Most of the work an auditor performs is visible only to the audit firm and the relatively small number of people in the organisation being audited. It is, therefore, not surprising that the value a good audit brings is not fully recognised by much of the outside world.
A good audit not only fulfils the primary role of helping to sustain public trust in the capital markets, but it can bring much wider value to the business community.
A good audit team will typically add value based on experience gained from having investigated a wide range of companies in great depth. They will understand how good businesses make money, how bad businesses lose money and they recognise the signs of good management and bad management, good controls and bad controls.
There are encouraging signs that, at least within companies, there is an increasing recognition of the value which good audits bring.
In audit proposal situations, for example, there is an increasing trend for the audit selection to be made more on the grounds of perceived quality, with price being a secondary factor.

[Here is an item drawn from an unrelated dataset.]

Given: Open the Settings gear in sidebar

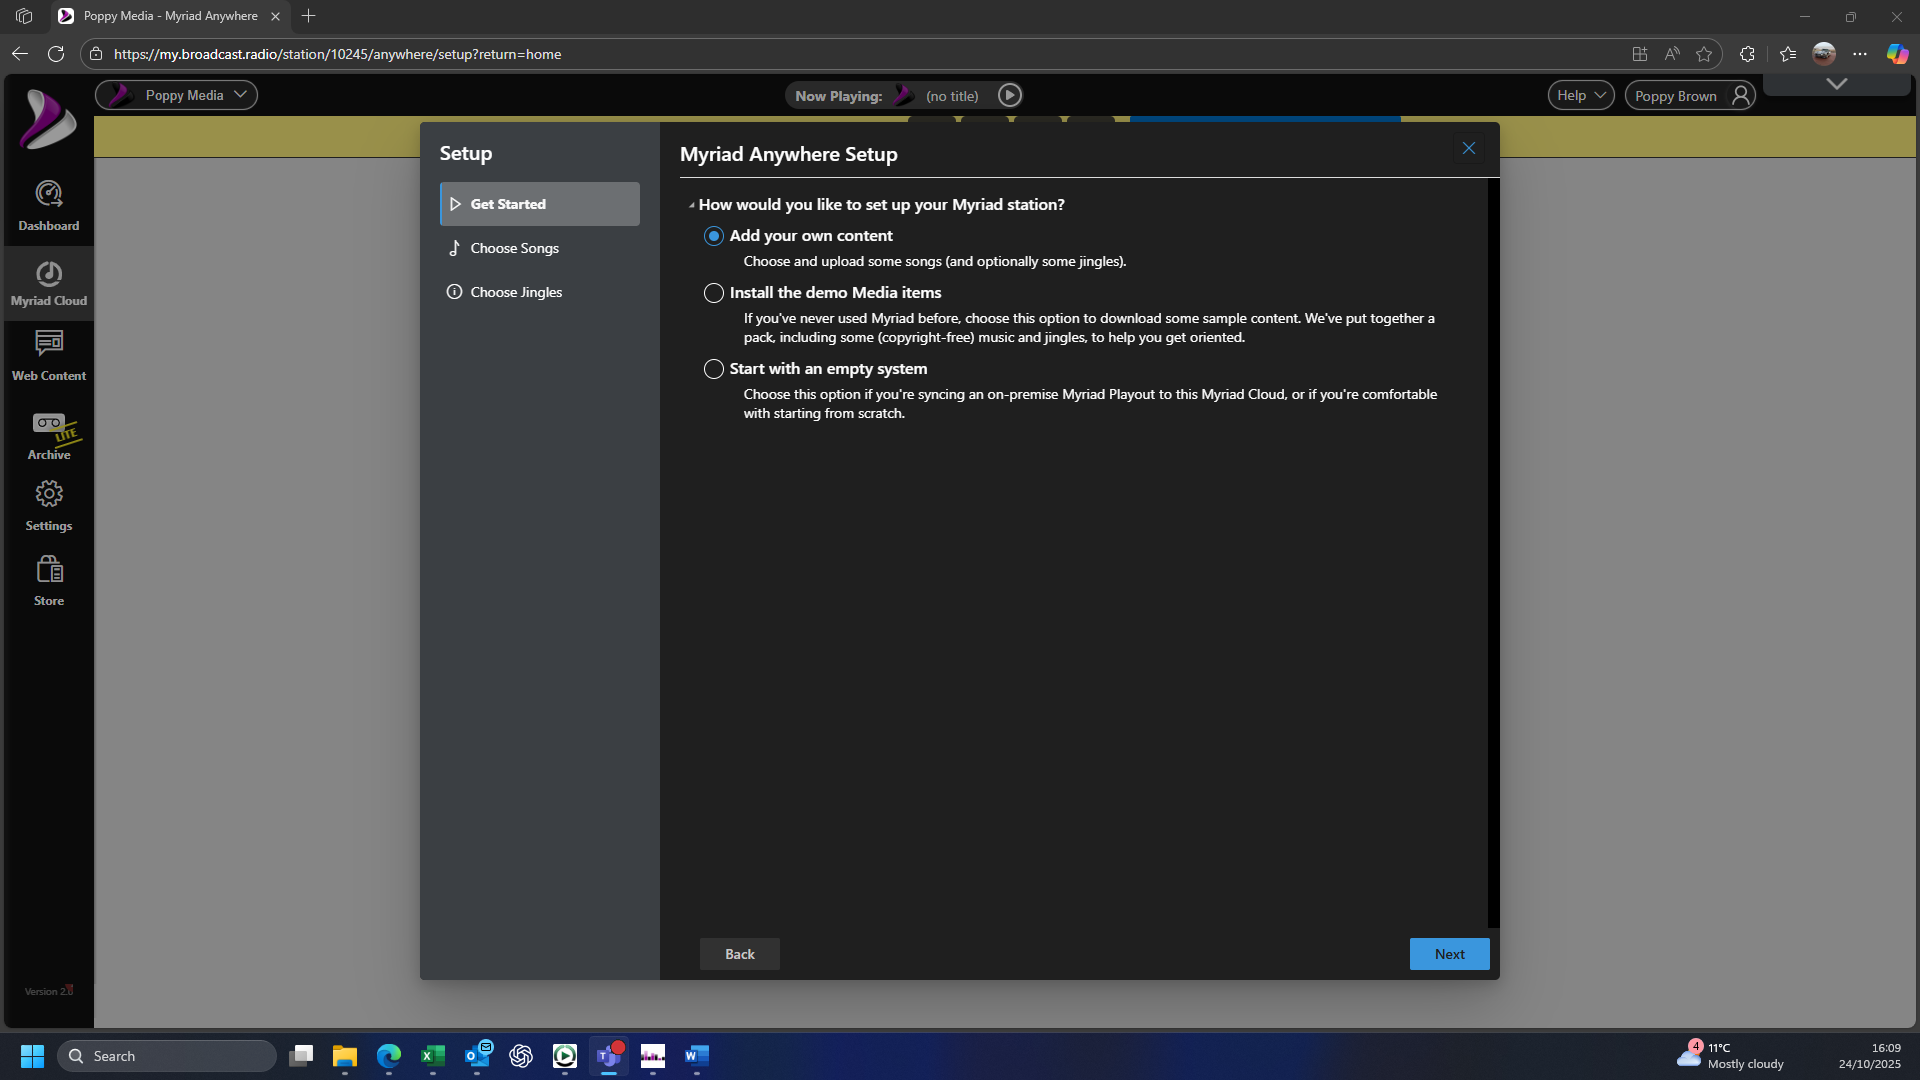Looking at the screenshot, I should tap(48, 505).
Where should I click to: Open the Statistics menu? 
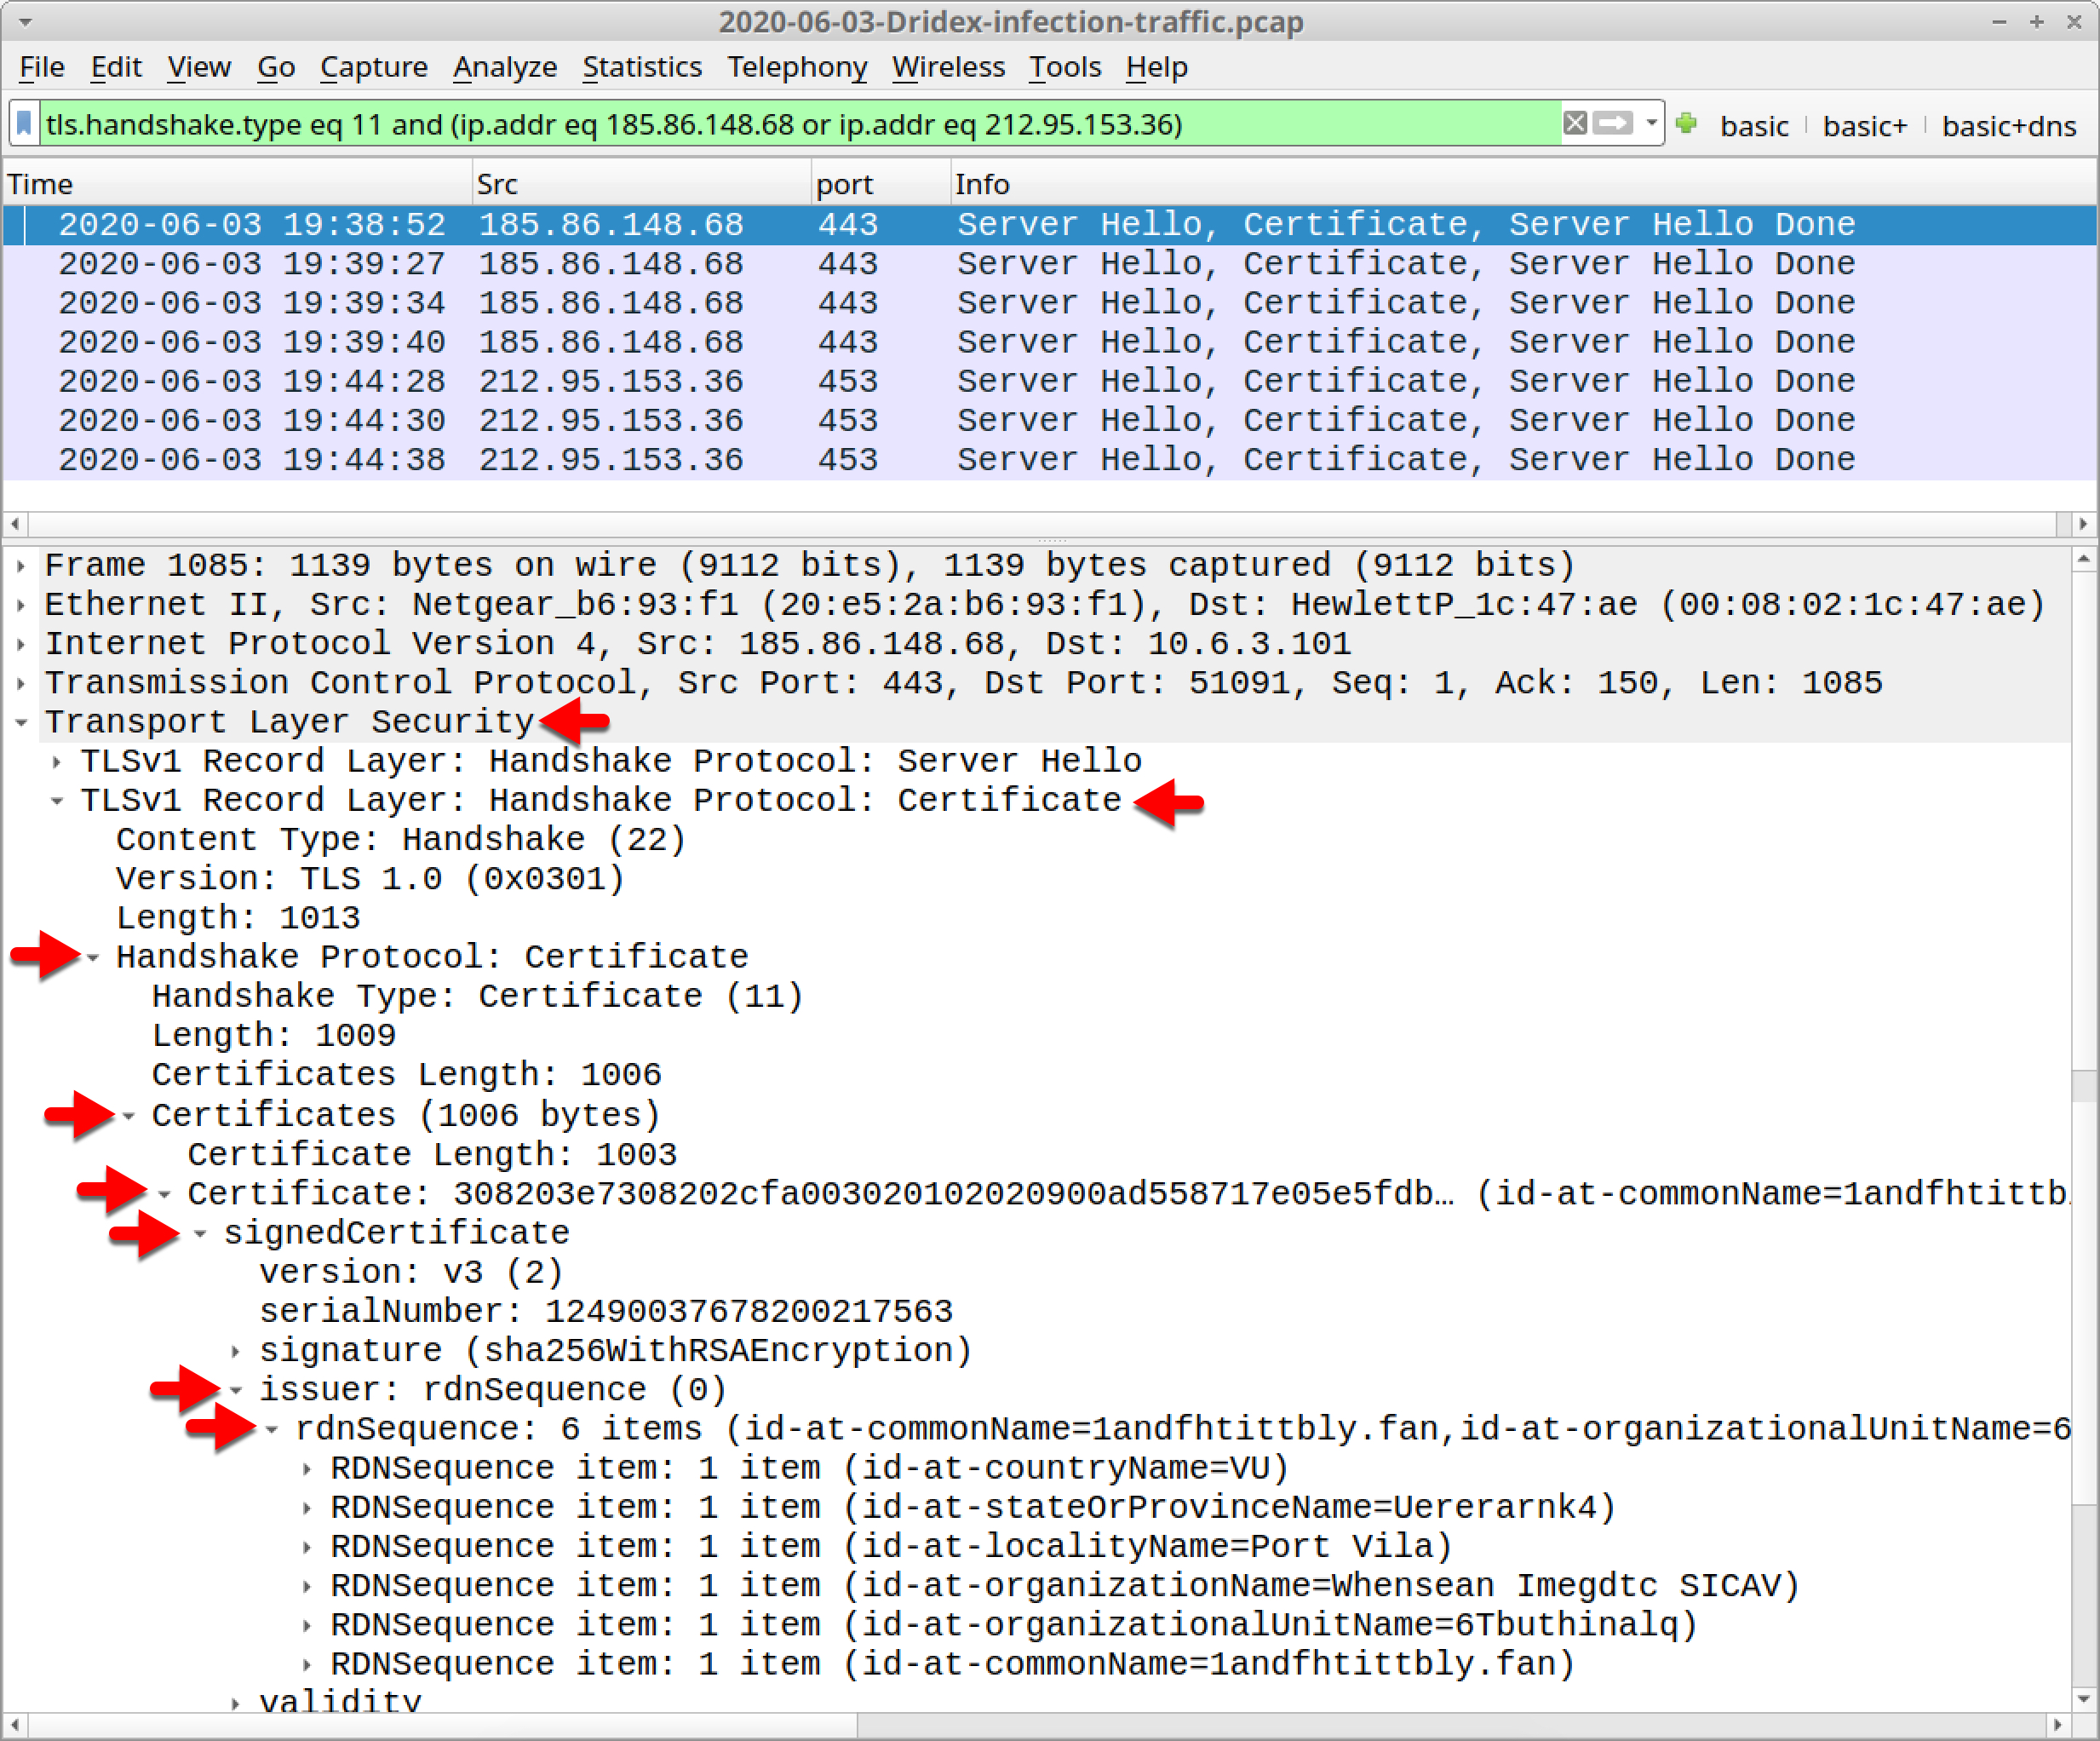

In some cases, audit firms are being asked to place their fee proposals in sealed envelopes, to be opened only after the selection committee has made its decision on the basis of auditor quality.

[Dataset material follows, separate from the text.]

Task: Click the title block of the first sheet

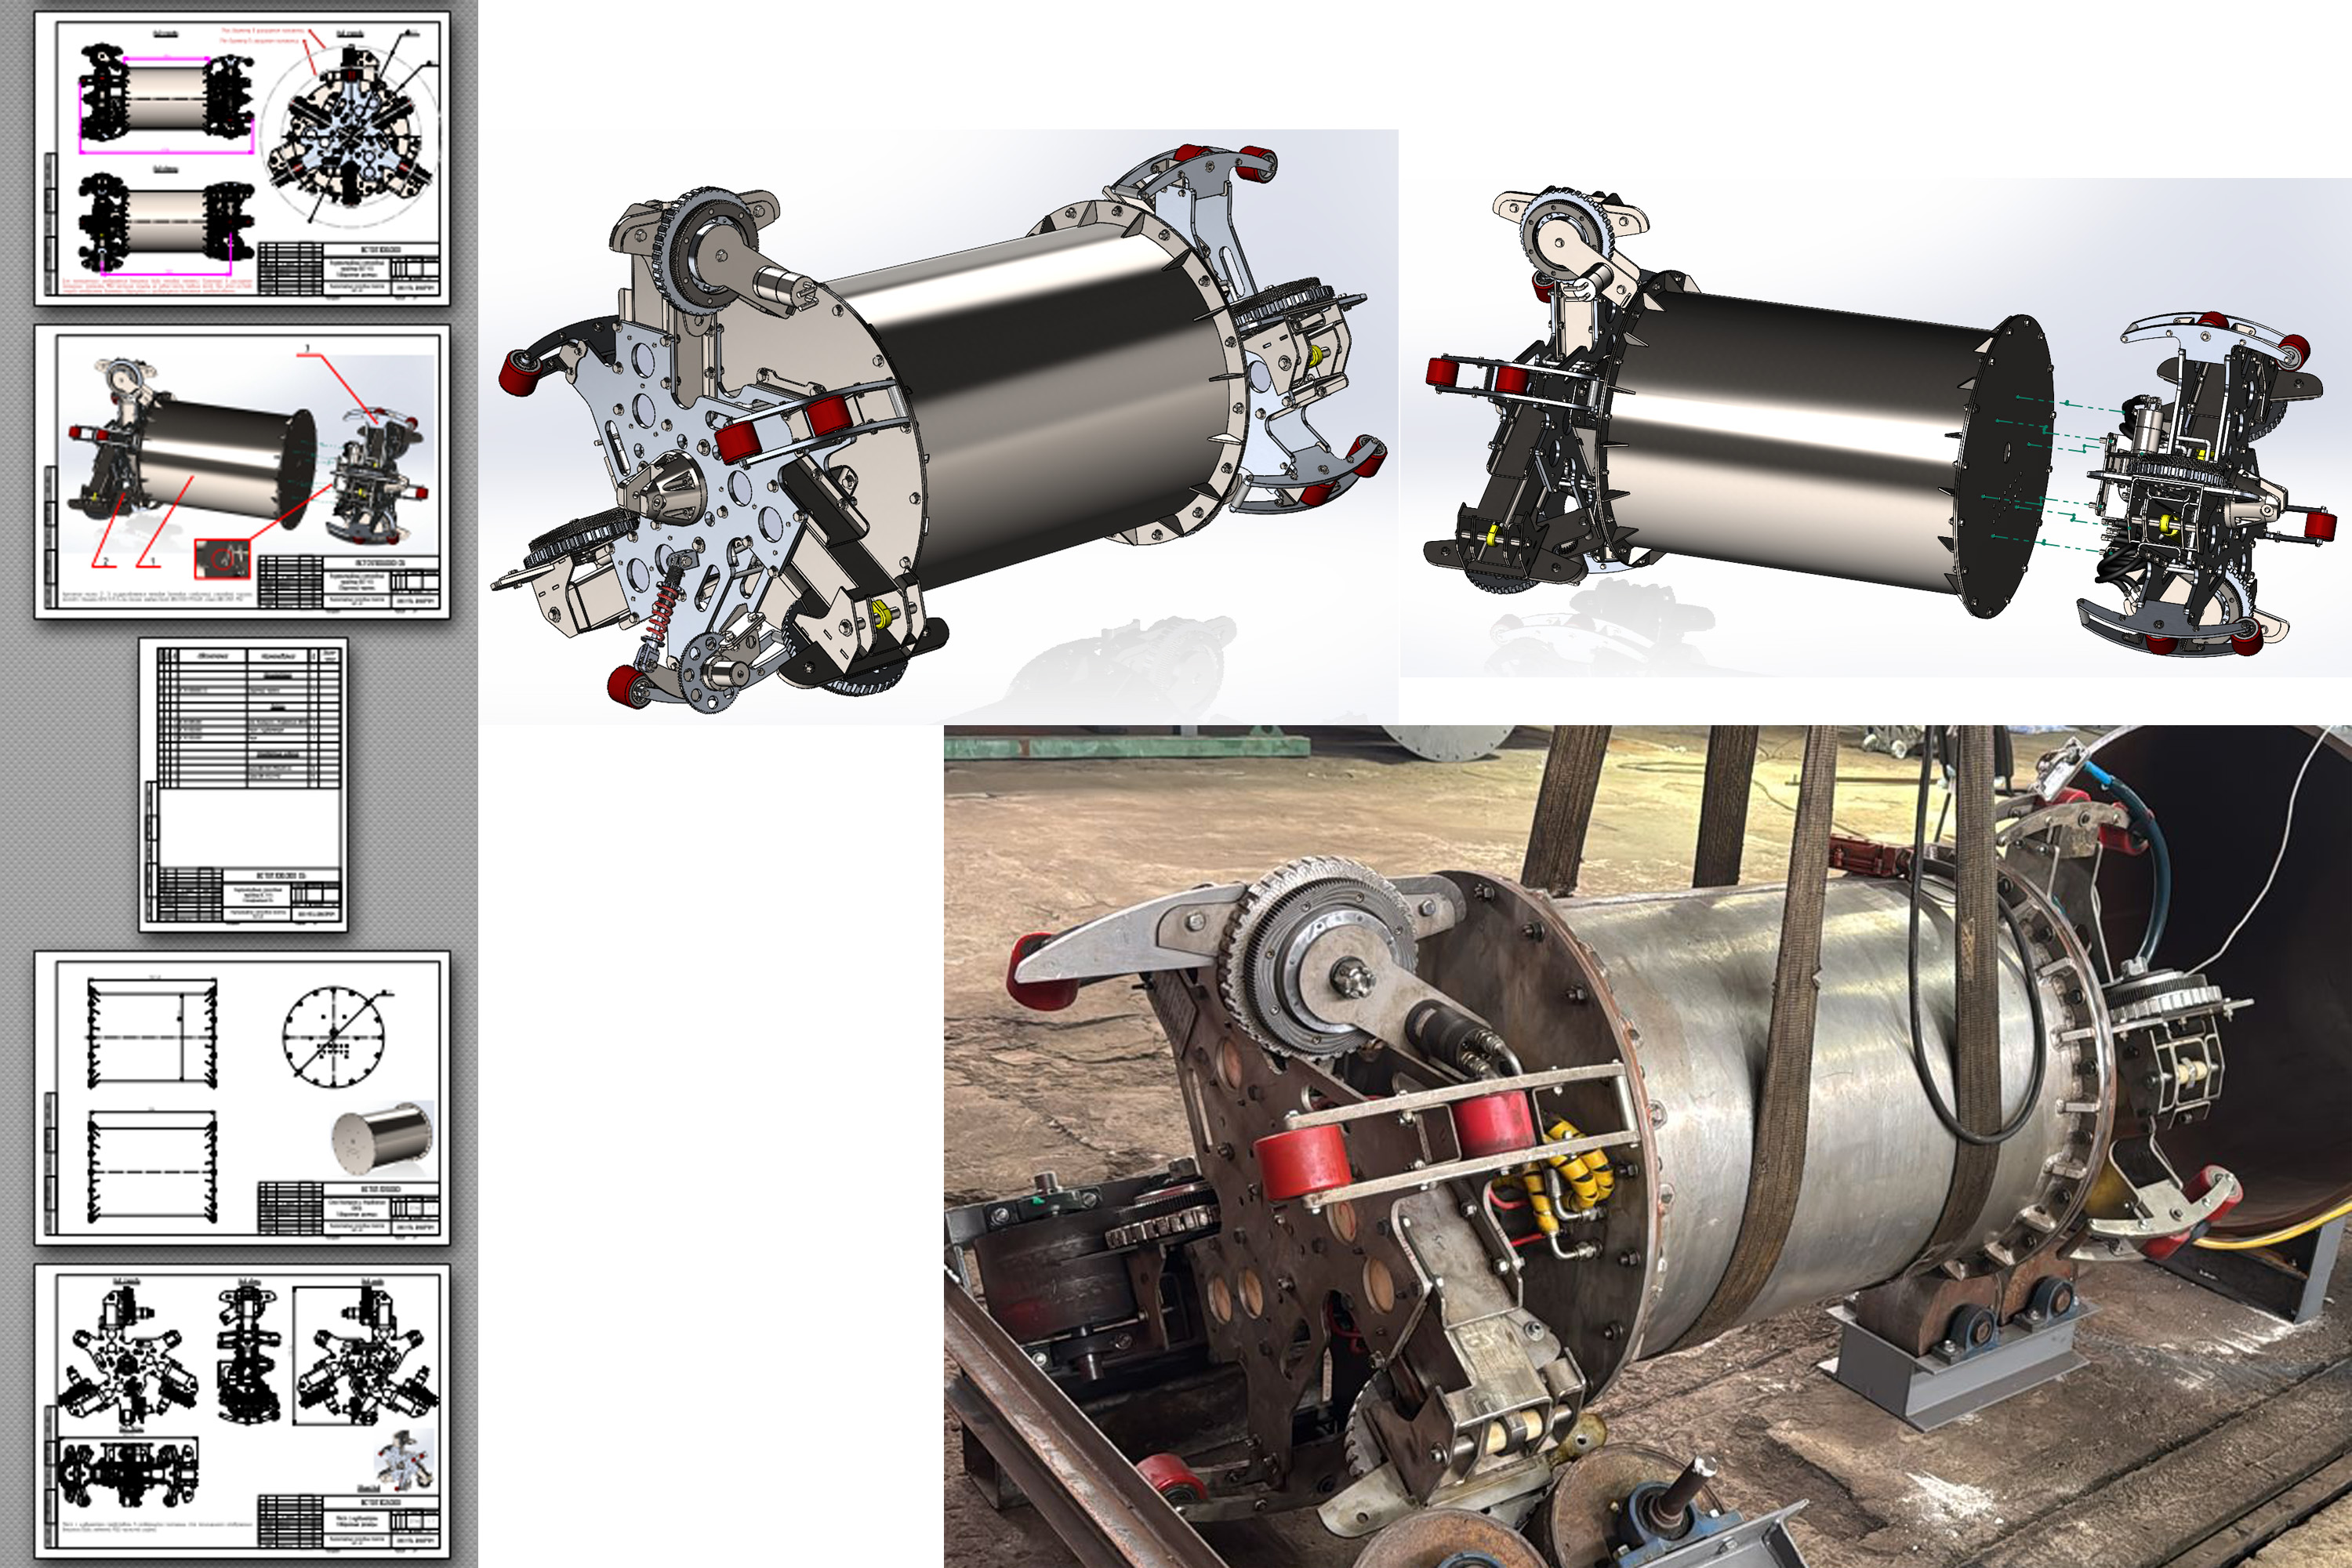Action: [349, 267]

Increasingly, selection committee chairmen may direct colleagues’ attention to the drivers of quality, leaving a negotiation on fee to be had with the chosen firm at the end of the process.

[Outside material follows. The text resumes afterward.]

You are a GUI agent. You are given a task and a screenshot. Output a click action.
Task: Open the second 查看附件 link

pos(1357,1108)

This represents a welcome shift in emphasis from a few years ago, when decisions on audit appointments were often primarily cost based. Clients are still quite properly looking for value for money, but now they are concentrating more on audit quality and value added before addressing the fee.
The change promises a renewed understanding of the importance of a quality audit – and that the damage which can be done by a poor audit far outweighs the benefit of any marginal cost saving.
It is sometimes hard for chief executives and finance directors to receive full recognition for delivering a consistent, sustained performance.
In contrast, underperformance and bad surprises are readily punished by the markets. If weaknesses in controls lead to the reporting of incorrect results or less than expected profits, the consequences can be dramatic.
In today’s blame culture, personal as well as corporate reputations are on the line.
High quality audits form part of the safety net available to companies and the increasing trend of boards to focus on quality is to be welcomed.